I “Dodici studi d’esecuzione trascendentale” di Franz Liszt

Il Romanticismo rende la musica arte e riconfigura la gerarchia delle arti, collocandola al vertice. La sua dimensione totalmente astratta le consente infatti di esser il miglior strumento per descrivere l’emotività umana. Questa dimensione eterea, quasi divina, viene raggiunta da Franz Liszt nei suoi Dodici studi d’esecuzione trascendentale.

Il compositore stende la prima versione dei suoi Studi appena quindicenne, mentre la terza ed ultima versione risale al 1851. Gli studi sono composti per piano solo, estremamente virtuosistici, ma l’abilità tecnica non è fine a se stessa, non è uno sterile sfoggio delle capacità uniche e sorprendenti del grande compositore e virtuoso del piano: il virtuosismo è impiegato per raggiungere la trascendenza.
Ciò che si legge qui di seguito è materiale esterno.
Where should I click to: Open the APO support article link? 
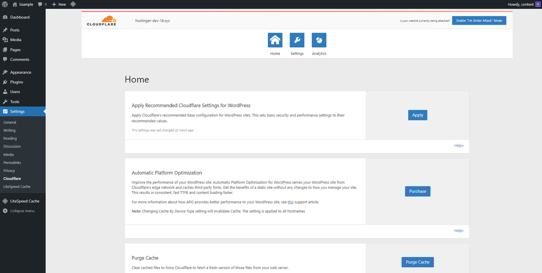click(x=290, y=202)
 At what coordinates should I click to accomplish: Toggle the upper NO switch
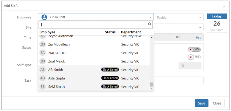(x=194, y=50)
I Dodici studi hanno la capacità di gettare l’ascoltatore in un vortice emotivo paralizzante, fra l’angoscia, la malinconia e l’energia vitale, a tratti distruttiva, che risiede nell’eroe romantico. L’ascolto è complesso, faticoso e meditativo, l’intensità emotiva conferisce all’intera opera un’aura magica, soprannaturale. Il grande virtuoso sfrutta al massimo le potenzialità dello strumento, ne esplora le possibilità timbriche, compone attraversando una vasta gamma di tonalità insolite e ardite.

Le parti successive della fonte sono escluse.